By Marc Seil
With the advent of the information society, office PCs spawned at mind boggling rates in most companies. These computers share most of their time with a common task: the idle task. Activities such as browsing the Internet or working on an office document aren't very challenging for contemporary CPUs. If you are sitting next to your PC, and you are not currently encoding audio or videos, invoke the uptime command. The average load will surely be far below 1.0. This low level of usage indicates a poor workload on your PC, which means that your boss paid too much for it.
A basic idea behind grid computing is to harness these idle CPU cycles for something useful. For instance, you could use an idle desktop computer to process biomedical signals or simulate an environmental model.
The most famous grid/distributed computing project is the SETI@home project. SETI (which stands for Search for ExtraTerrestrial Intelligence [1]) uses Internet-connected PCs around the world to search for intelligent communications from space. The SETI@home grid management tasks are organized through a system known as the Berkeley Open Infrastructure for Network Computing (BOINC) [2]. BOINC is also the engine behind other grid computing efforts, such as the BBC Climate Change Project, which lets home users assist with deriving climate models, and the Einstein@home project, which puts home PCs to work on the task of analyzing data from gravity wave detectors.
The free and open-source BOINC system is available to anyone who wants to download it, which means that you can use BOINC to create and deploy your own grid computing applications. If you have a big problem you want the whole world to work on, or even if you just want to give the PCs in your office network something to do in their idle time, BOINC provides the infrastructure for you to get started.
This article describes how to set up a BOINC grid infrastructure on a Gentoo Linux and how to run and deploy a demo application to dedicated BOINC clients.
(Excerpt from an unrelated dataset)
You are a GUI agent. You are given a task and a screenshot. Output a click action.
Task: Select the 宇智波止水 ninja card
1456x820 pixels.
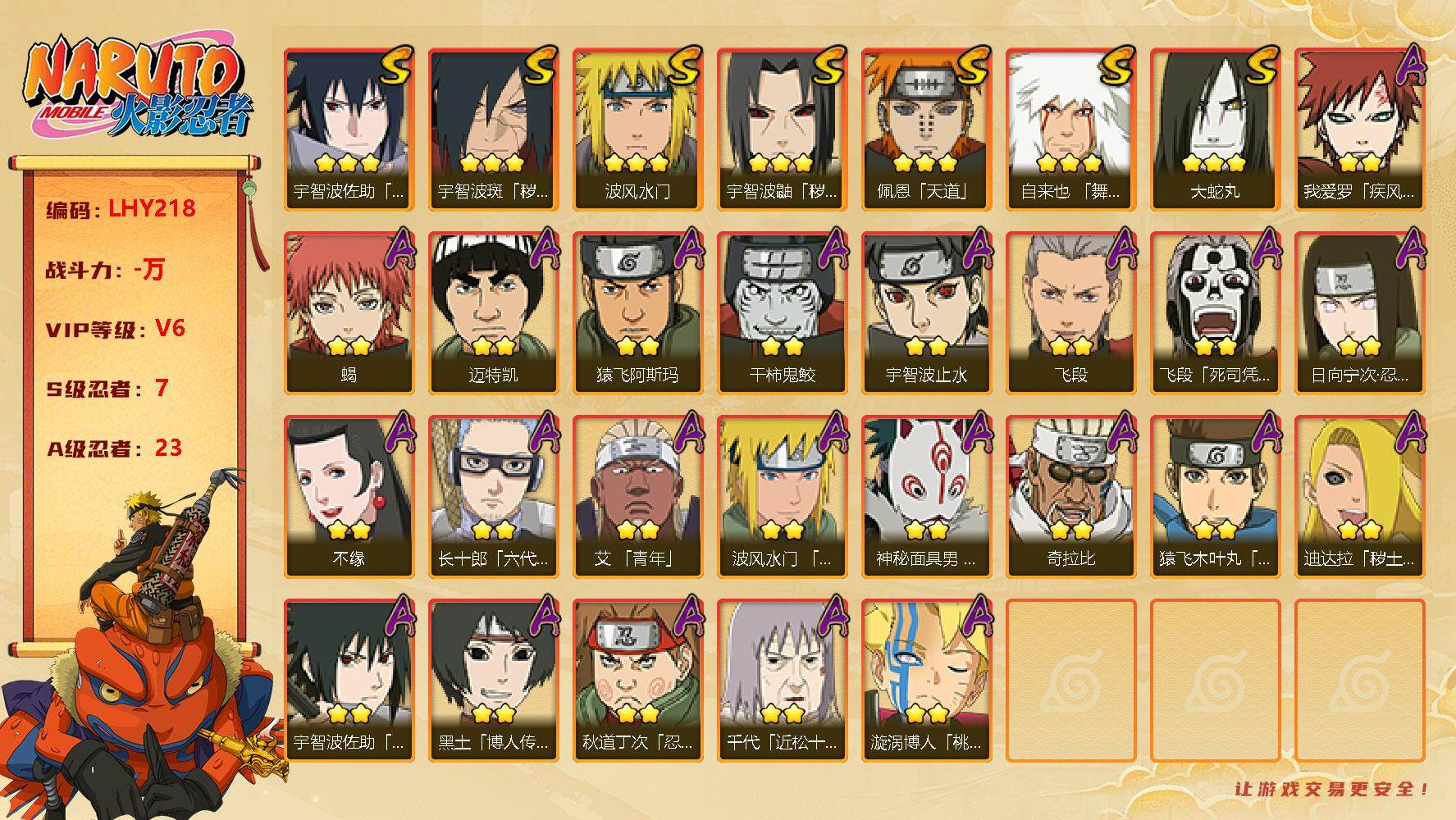point(926,312)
The idea behind a grid system such as BOINC is to let client computers lend their CPU cycles to solving small parts of a large calculation. In order for the system to work, the grid needs a server system that attends to several important management tasks. The tasks fall into the following categories:
The efficiency of the grid system depends upon the efficiency of these management tasks.
In a simplified view (Figure 1), a BOINC grid consists of a server and multiple computing clients (nodes). The BOINC server, which can spawn on multiple machines, manages the grid-related tasks and sends the computing jobs (work units) to the nodes. The nodes attach to a BOINC project through a BOINC client application. The Internet can provide the communication path between the nodes and the BOINC server.
Note that this article will not cover the security aspects of the configuration, which may vary depending on your network and the policies of your organization. Beside the next steps are based on a Gentoo Linux system. Nevertheless the procedures should be similar for other Linux distributions.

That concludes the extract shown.